DEV Community

222010301052
222010301052

Posted on

Matplotlib Histogram in python

A histogram is an accurate representation of the numerical date. It is an estimation of the probability distribution of a continuous variable. A part, from numerical date, Histograms can also be used for visualizing the distribution of images.
It is a kind of bar graph.
Alt Text
In histogram, the bins must be adjacent are often of equal size. where every bin has a minimum and maximum value. Each bin also has a frequency between X and infinite. The bins are usually specified as consecutive, non-overlapping intervals of a variable.
To construct a histogram, follow the following steps:

  • Bin, the range of values.
  • Divide the entire range of values into a series of intervals.
  • Count how many values fall into each interval.

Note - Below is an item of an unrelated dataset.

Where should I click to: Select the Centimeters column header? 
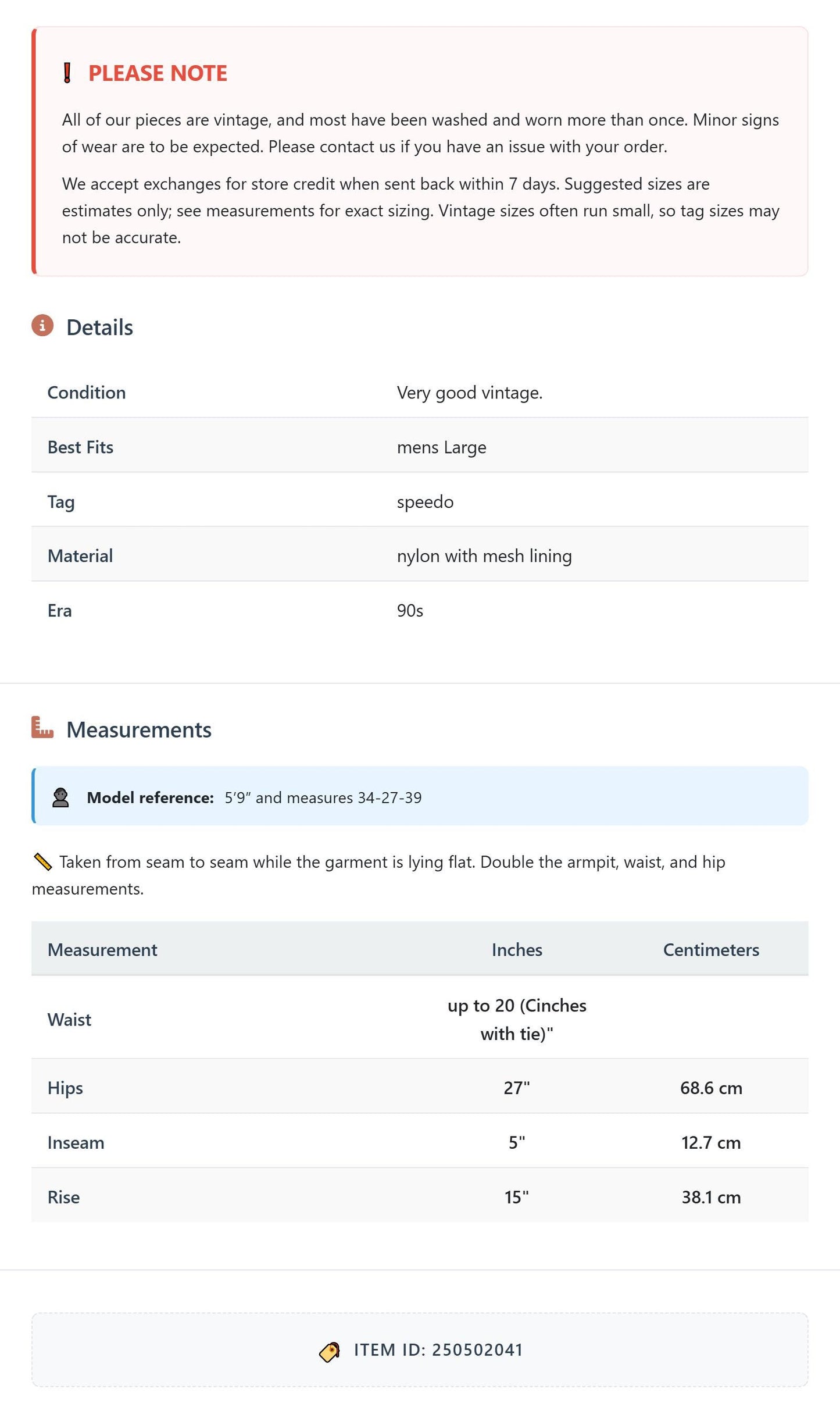tap(711, 950)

The bins, range, weight, and density parameter behave as in numpy.histogram.The matplotlib.pyplot.hist() function plots a histogram. It computes and draws the histogram of X.

PARAMETERS:
The following tells about the parameters for a histogram:

x:- Array or sequence of arrays. This takes either a single array or a sequence of arrays which are not required to be of the same length.

Bins:- Integer or sequence or string, default: rcParams“hist.bins” If bins is an integer, it defines the number of equal-width bins in the range. If bins is a sequence, it defines the bin edges, including the left edge of the first bin and the right edge of the last bin; in this case, bins may be unequally spaced. All but the last (righthand-most) bin is half-open. In other words, if bins is: [1, 2, 3, 4] then the first bin is [1, 2) (including 1, but excluding 2) and the second [2, 3). The last bin, however, is [3, 4], which includes 4.
If bins is a string, it is one of the binning strategies supported by numpy.histogram_bin_edges: ‘auto’, ‘fd’, ‘doane’, ‘scott’, ‘stone’, ‘rice’, ‘sturges’, or ‘sqrt’.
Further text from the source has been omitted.